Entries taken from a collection
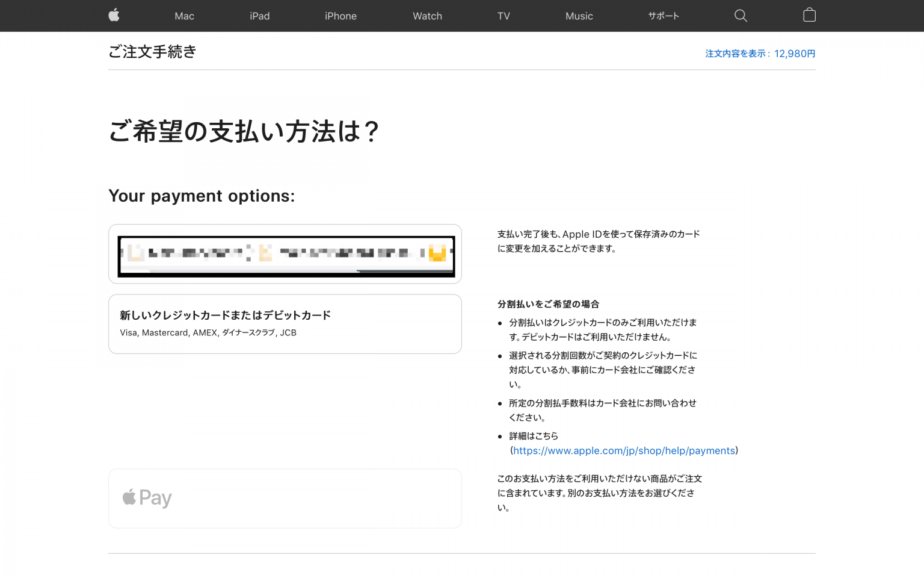Select the saved card payment option

tap(285, 253)
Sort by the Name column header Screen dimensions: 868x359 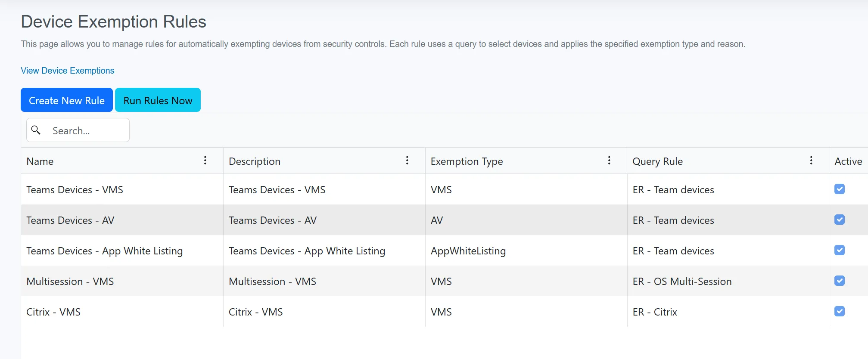[x=40, y=161]
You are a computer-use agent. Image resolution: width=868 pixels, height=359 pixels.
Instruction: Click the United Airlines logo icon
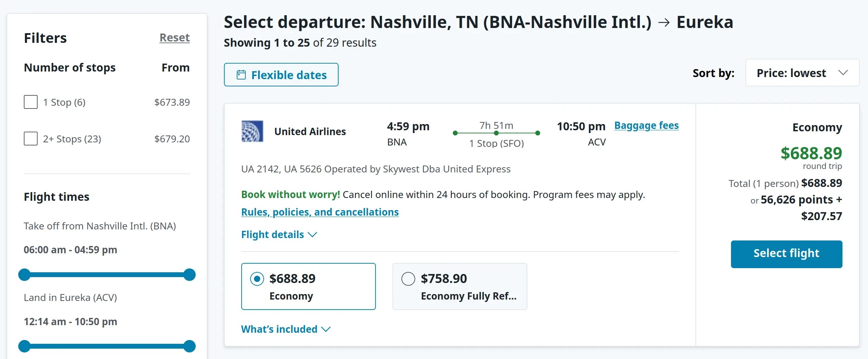pos(252,131)
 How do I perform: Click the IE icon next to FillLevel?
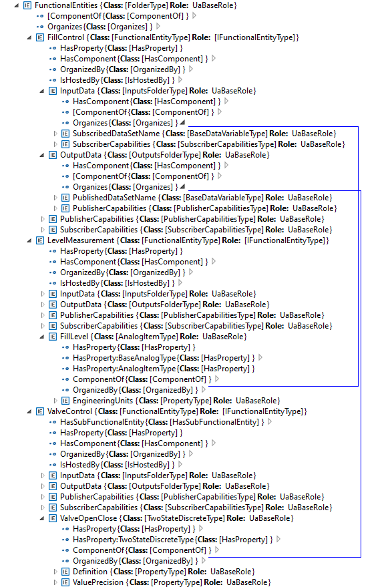pos(53,337)
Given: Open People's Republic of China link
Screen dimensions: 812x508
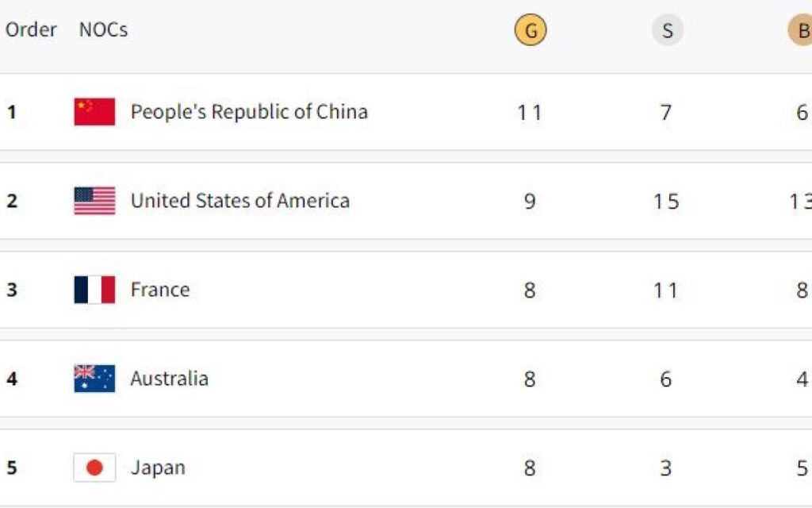Looking at the screenshot, I should point(249,112).
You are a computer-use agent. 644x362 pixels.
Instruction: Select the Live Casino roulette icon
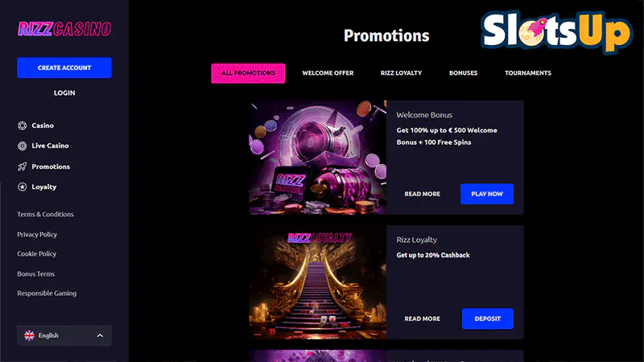[x=23, y=146]
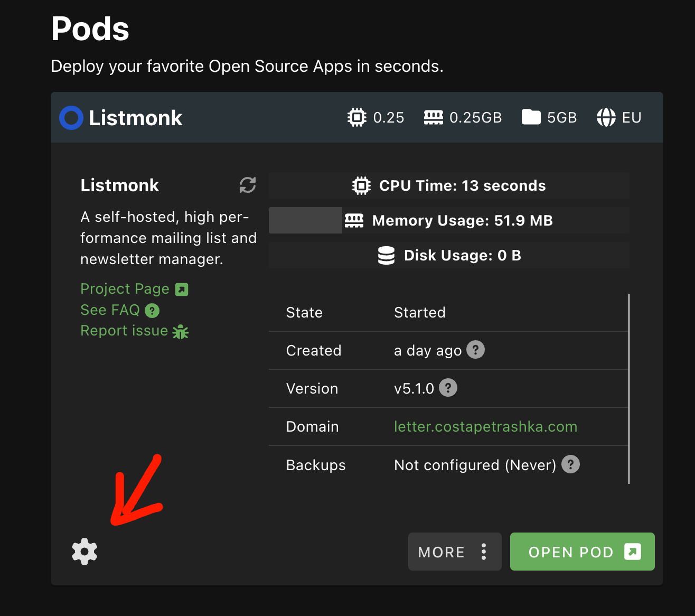
Task: Open the pod settings gear icon
Action: click(84, 552)
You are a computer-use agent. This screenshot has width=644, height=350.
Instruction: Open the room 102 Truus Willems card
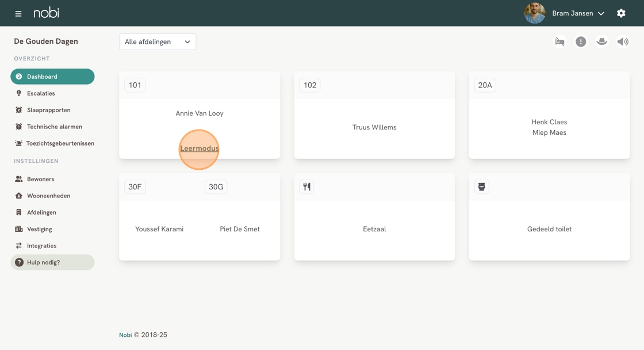coord(374,127)
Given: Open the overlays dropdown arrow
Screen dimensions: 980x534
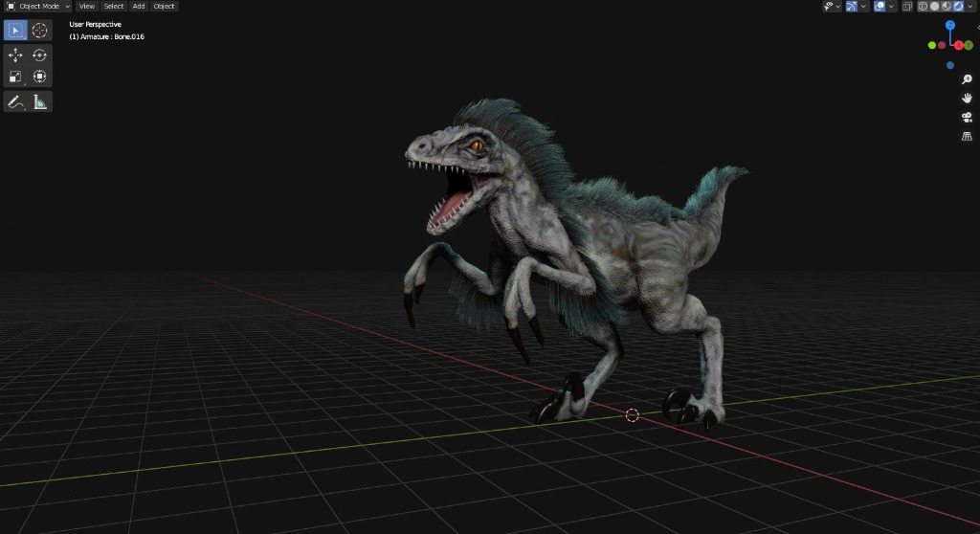Looking at the screenshot, I should (891, 6).
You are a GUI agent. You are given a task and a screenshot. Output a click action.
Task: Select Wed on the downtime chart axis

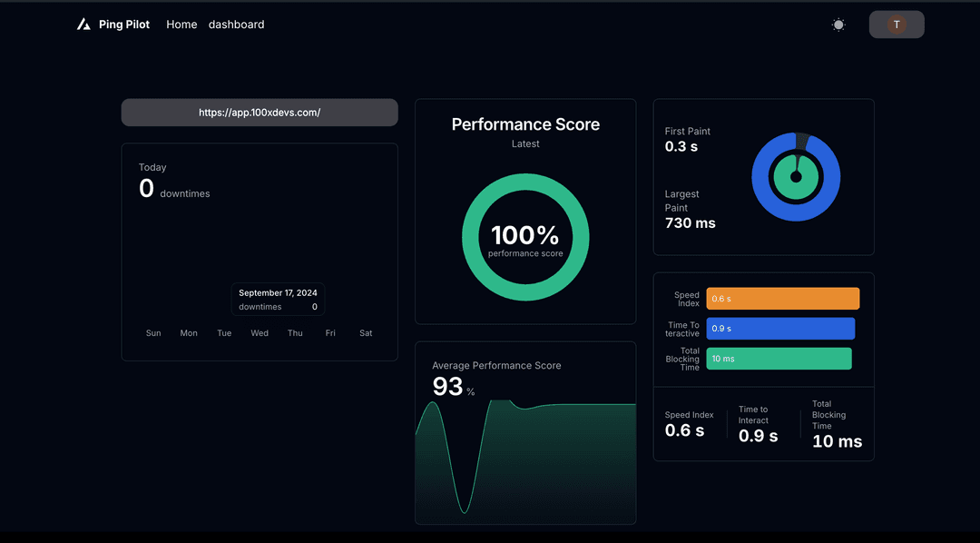pyautogui.click(x=260, y=333)
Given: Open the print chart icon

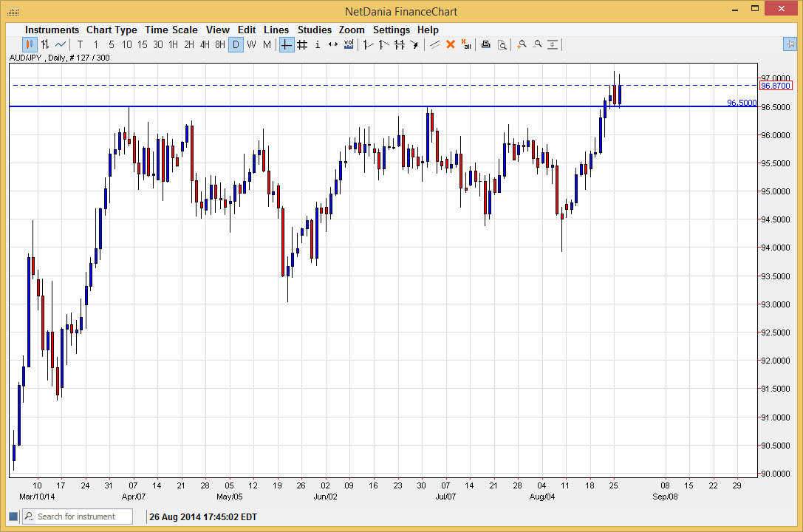Looking at the screenshot, I should (486, 44).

→ **EXERCISE INSTRUCTIONS**
Copy out each line carrying the string "computer" from the data.

→ **OUTPUT FOR THIS TASK**
You are a computer-use agent. Image resolution: width=868 pixels, height=359 pixels.
You are a computer-use agent. 644x362 pixels.
You are a computer-use agent. This screenshot has width=644, height=350.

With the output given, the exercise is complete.